+++ Extract to read

Authorities yet to clear roadblock to start Ring Road expansionOfficials say obstruction at Swayambhu and land acquisition dispute at Maharajgunj have obstructed the second phase of road expansion work.
The second phase of Ring Road expansion work is still undecided as the government has yet to resolve the dispute concerning a roadside shrine at Swayambhu and acquire properties along the 8.2 km road from Kalanki to Maharajgunj to start the project.
In December 2019, the Department of Roads had said that the road expansion work would start from early 2020. A year later, the project is still in limbo.
The dispute at Swayambhu and land acquisition issue at Maharajgunj have stymied the project despite the Ministry of Physical Infrastructure and Transport on October 11 last year directing the authorities to start the road clearance work to make way for the project.
Last October, a meeting chaired by Minister of Physical Infrastructure and Transport Basanta Kumar Nembang had directed the Department of Roads and Kathmandu Metropolitan City to remove the electricity poles and trees along the road as well as relocate the high voltage transmission line between Karkhana Chowk and Sano Bhyrang.

++++++
+++ Listed records

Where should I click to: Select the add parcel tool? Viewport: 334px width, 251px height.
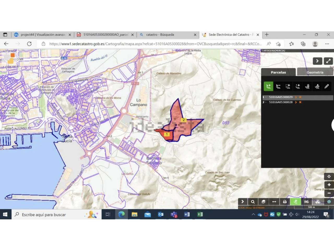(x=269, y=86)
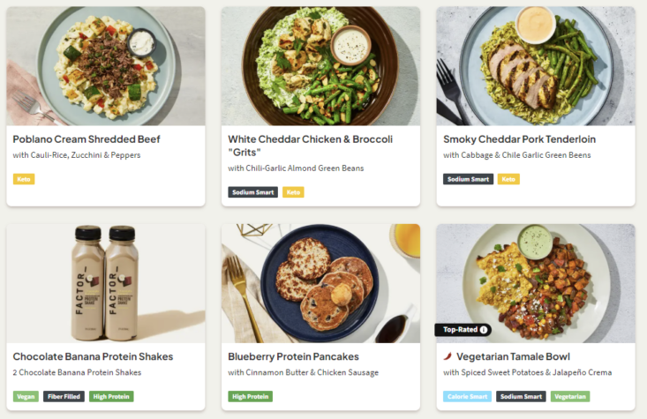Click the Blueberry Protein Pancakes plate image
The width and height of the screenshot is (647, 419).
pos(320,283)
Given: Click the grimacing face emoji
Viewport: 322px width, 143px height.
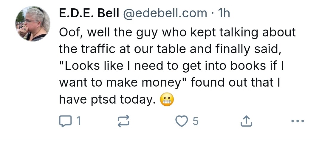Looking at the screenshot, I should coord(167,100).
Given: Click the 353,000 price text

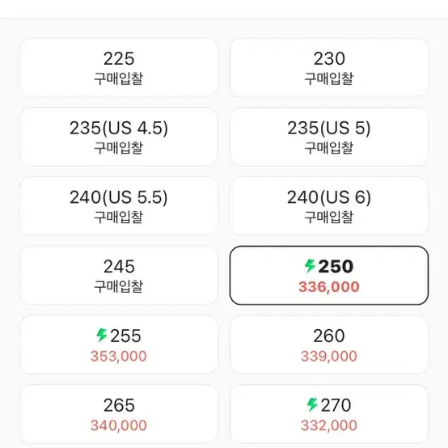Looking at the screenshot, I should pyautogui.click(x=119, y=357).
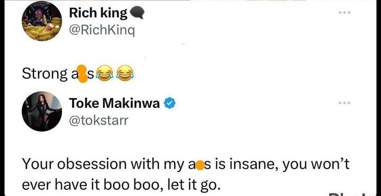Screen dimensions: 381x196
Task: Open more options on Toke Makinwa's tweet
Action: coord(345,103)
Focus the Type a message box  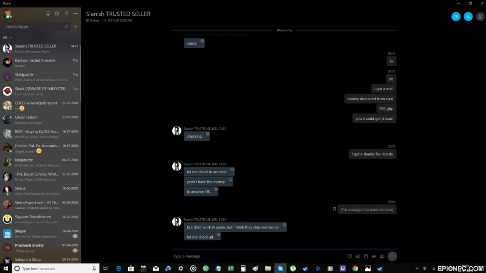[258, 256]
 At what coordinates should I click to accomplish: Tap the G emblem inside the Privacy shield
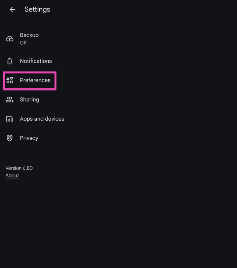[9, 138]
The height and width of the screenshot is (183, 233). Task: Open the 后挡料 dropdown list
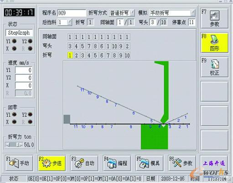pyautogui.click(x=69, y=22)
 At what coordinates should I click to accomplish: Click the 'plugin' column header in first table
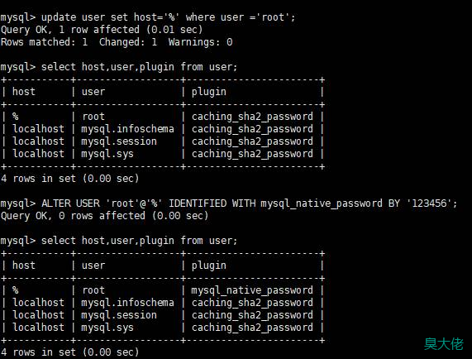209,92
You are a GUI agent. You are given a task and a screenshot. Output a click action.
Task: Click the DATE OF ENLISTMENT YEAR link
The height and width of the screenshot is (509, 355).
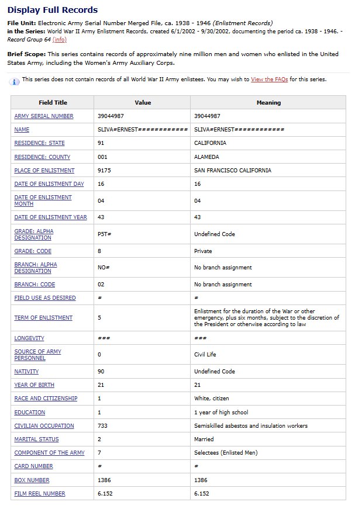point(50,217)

++++++

» Assigned task A
List every government body the Ring Road article names.
» Assigned task B
In the Ring Road article, who chaired the meeting held last October?
The dataset entries are separate material with no link to the article above them.

» Expected output A
Department of Roads
Ministry of Physical Infrastructure and Transport
Kathmandu Metropolitan City

» Expected output B
Basanta Kumar Nembang, Minister of Physical Infrastructure and Transport.